Clark, just winging it I would say that the terms justification and sanctification weren't used very much in Mormonism until recently because the LDS view of salvation is drawn largely from the gospels and the Book of Mormon. To a certain extent the difference between the LDS view and the Evangelical view (drawn largely from Paul's epistles) is simply terminological, but the details are worth investigating -- to the benefit of both perspectives.
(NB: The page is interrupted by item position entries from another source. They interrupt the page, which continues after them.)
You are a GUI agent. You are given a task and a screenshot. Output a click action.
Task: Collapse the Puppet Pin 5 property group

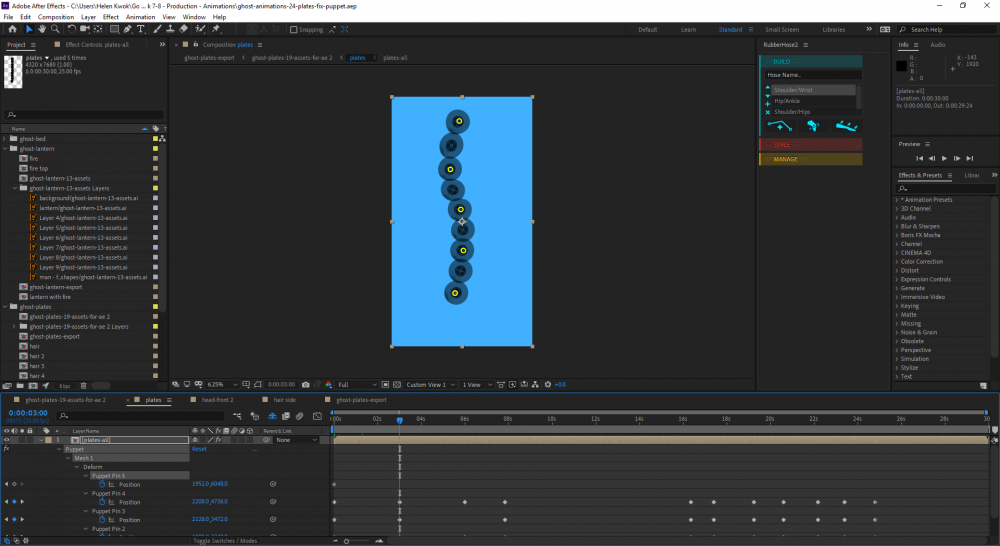pos(86,475)
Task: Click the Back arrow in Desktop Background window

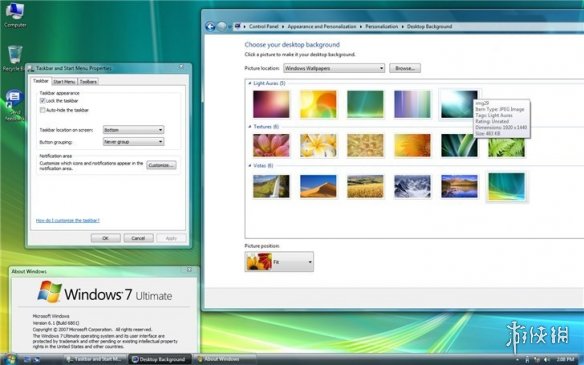Action: click(x=210, y=26)
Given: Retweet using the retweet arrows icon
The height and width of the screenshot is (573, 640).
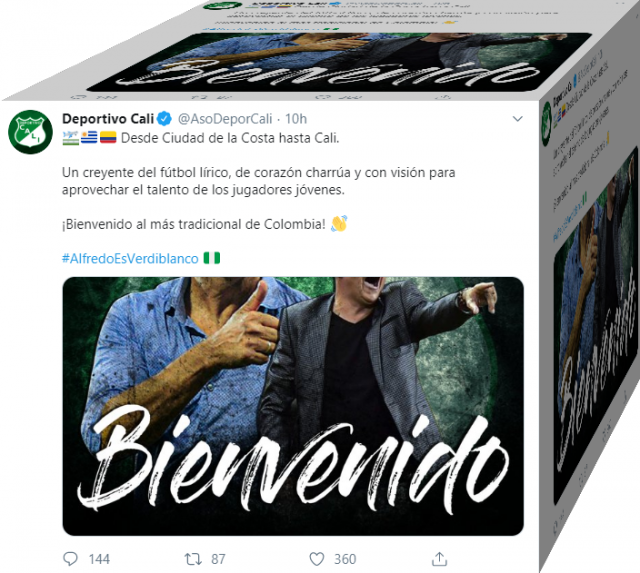Looking at the screenshot, I should [193, 559].
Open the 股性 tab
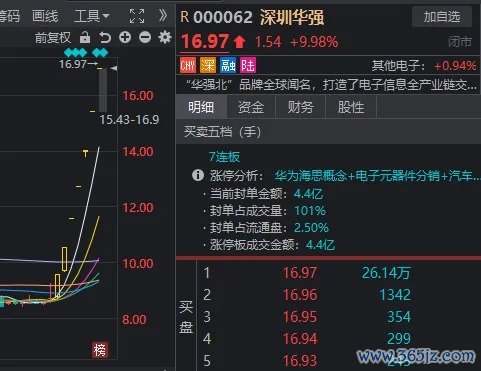The width and height of the screenshot is (481, 371). (351, 107)
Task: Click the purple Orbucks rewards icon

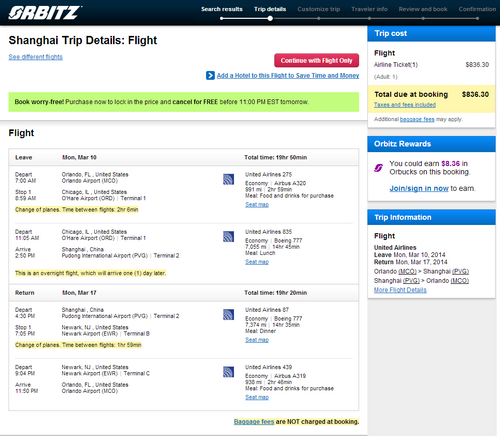Action: (378, 168)
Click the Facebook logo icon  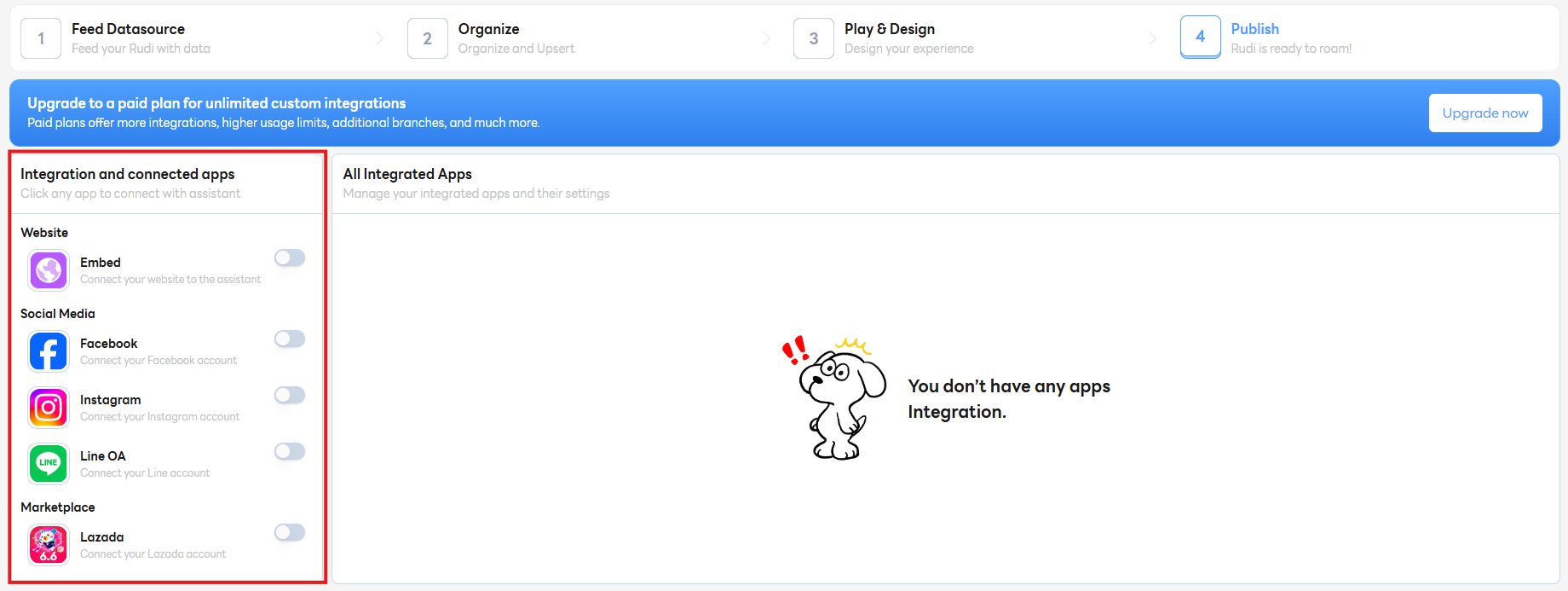coord(49,351)
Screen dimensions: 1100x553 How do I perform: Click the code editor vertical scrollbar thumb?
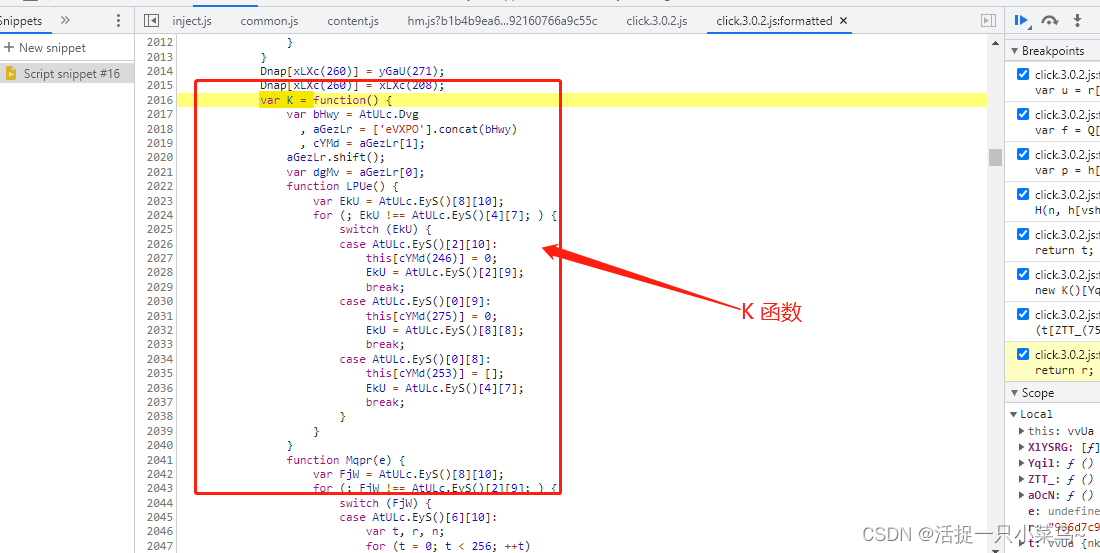tap(995, 157)
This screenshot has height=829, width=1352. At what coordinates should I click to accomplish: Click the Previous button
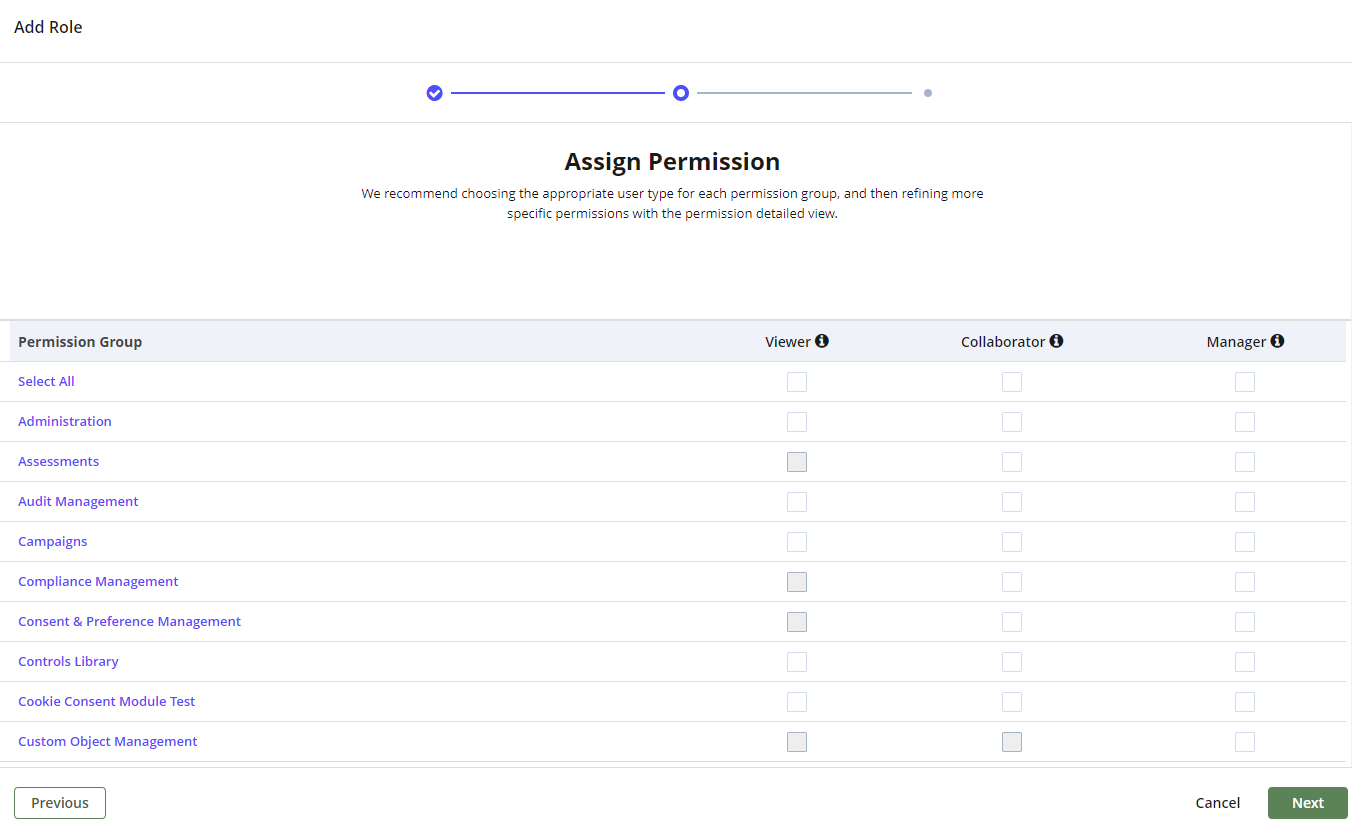[59, 802]
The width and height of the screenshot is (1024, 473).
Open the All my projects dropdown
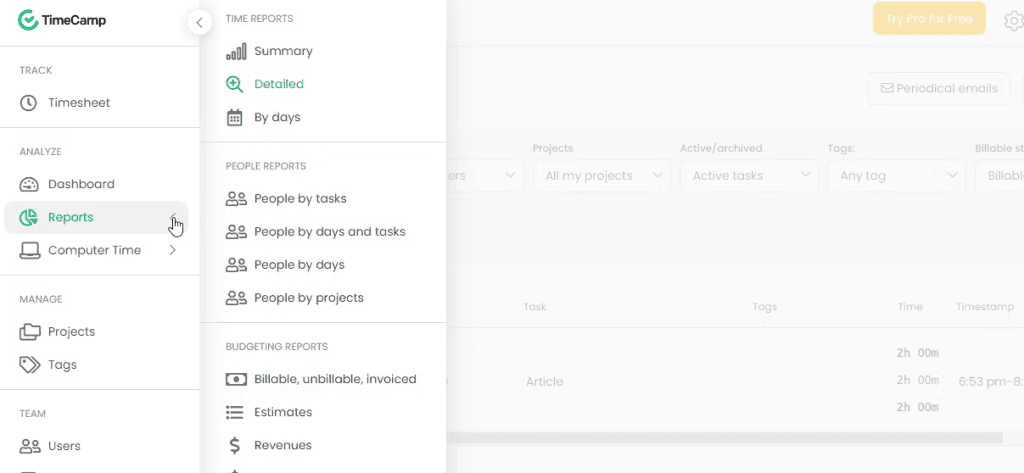[x=602, y=176]
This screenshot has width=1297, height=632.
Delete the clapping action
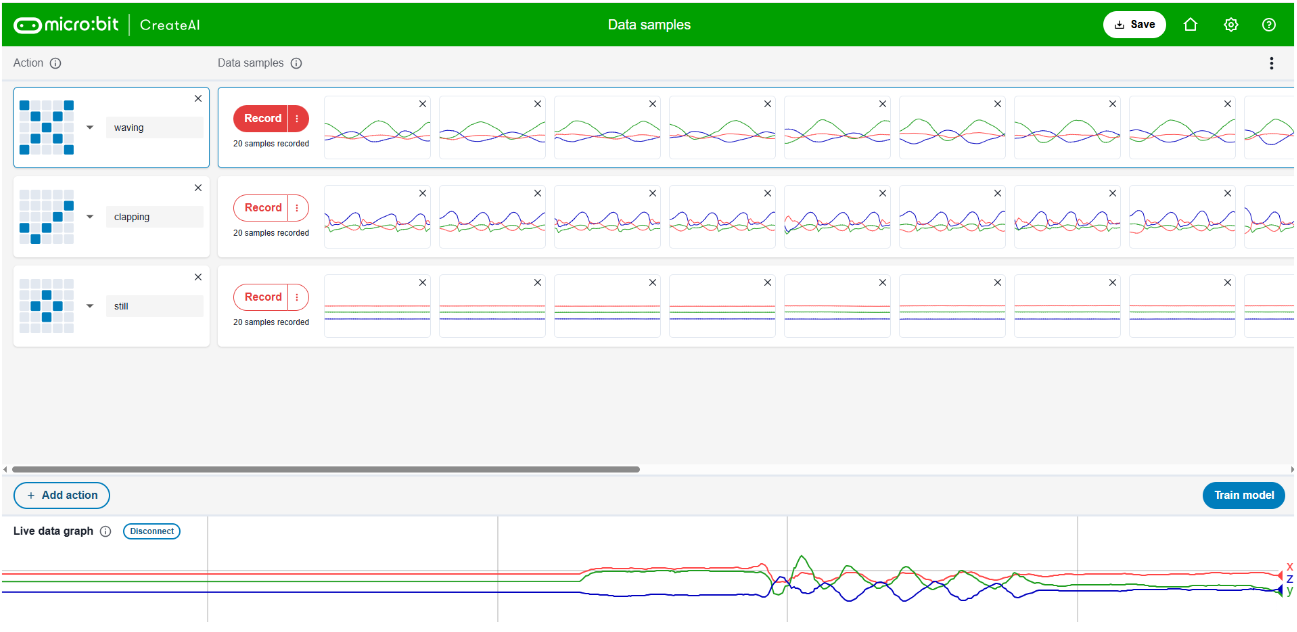(x=198, y=188)
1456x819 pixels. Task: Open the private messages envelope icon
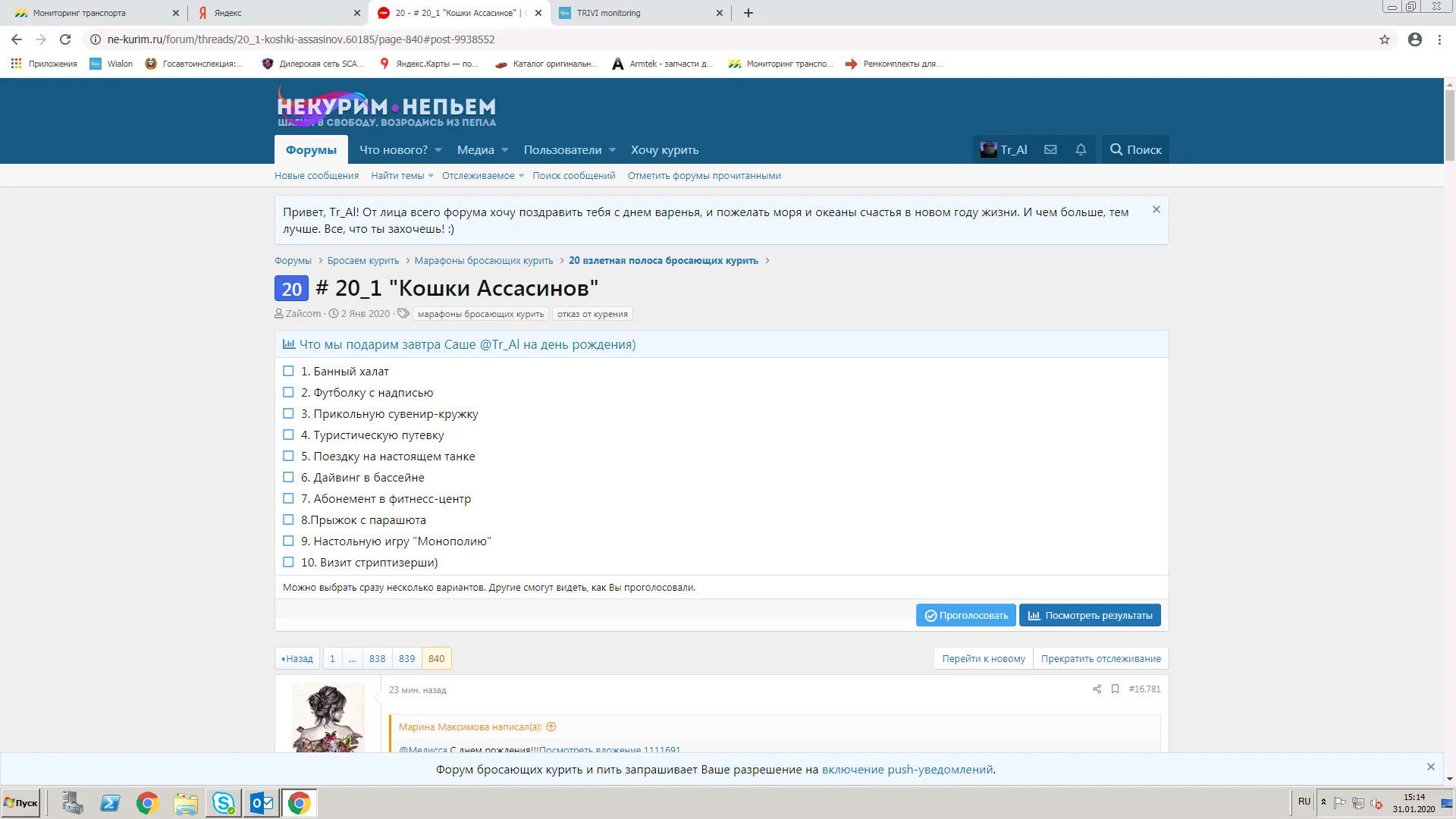[1050, 149]
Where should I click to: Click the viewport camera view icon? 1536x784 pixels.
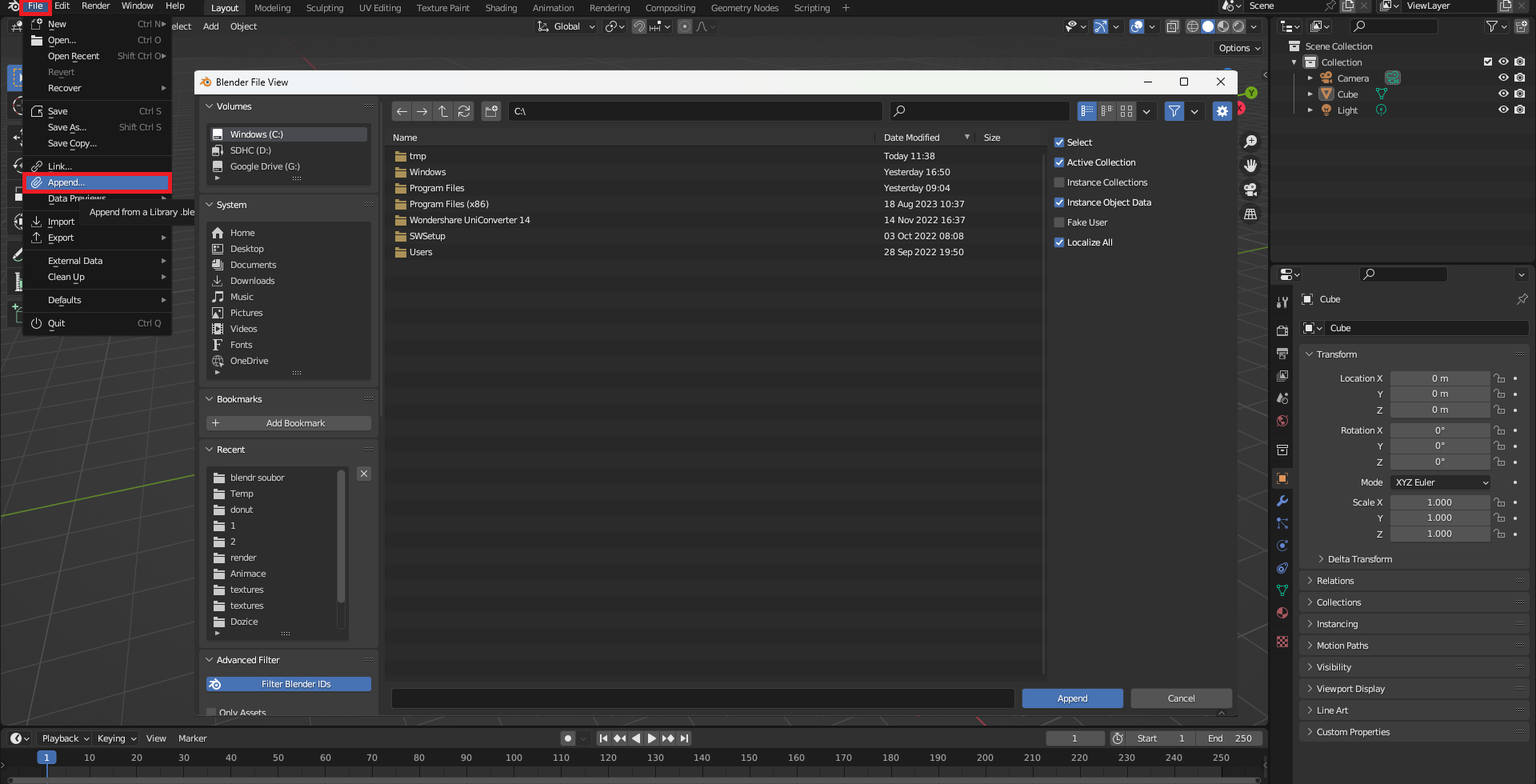pos(1250,190)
This was my favorite talk, simply for putting paid to the random ideas floating around the church as to what "justification" means. Paul is the primary source, so if it is to mean anything at all, it should be consistent with what Paul was trying to convey.

However, the doctrine does appear in the Book of Mormon in several places, in a manner that appears to be completely consistent:

And by the law no flesh is justified; or, by the law men are cut off. Yea, by the temporal law they were cut off; and also, by the spiritual law they perish from that which is good (2 Ne 2:5)

See also 1 Ne 16:2, 2 Ne 15:23, 2 Ne 28:8, and Mosiah 14:11.

As to the suggestion that this is some throwback to questionably conservative theology, I don't see how anyone can read the Book of Mormon and not come away with the impression that in most respects it is one of the most theologically conservative works ever recorded.

The only way to get rid of this sort of theological conservatism would be to de-canonize the Bible, the Book of Mormon, and the Doctrine and Covenants. If Paul was wrong in fundamentals, the New Testament is mostly worthless.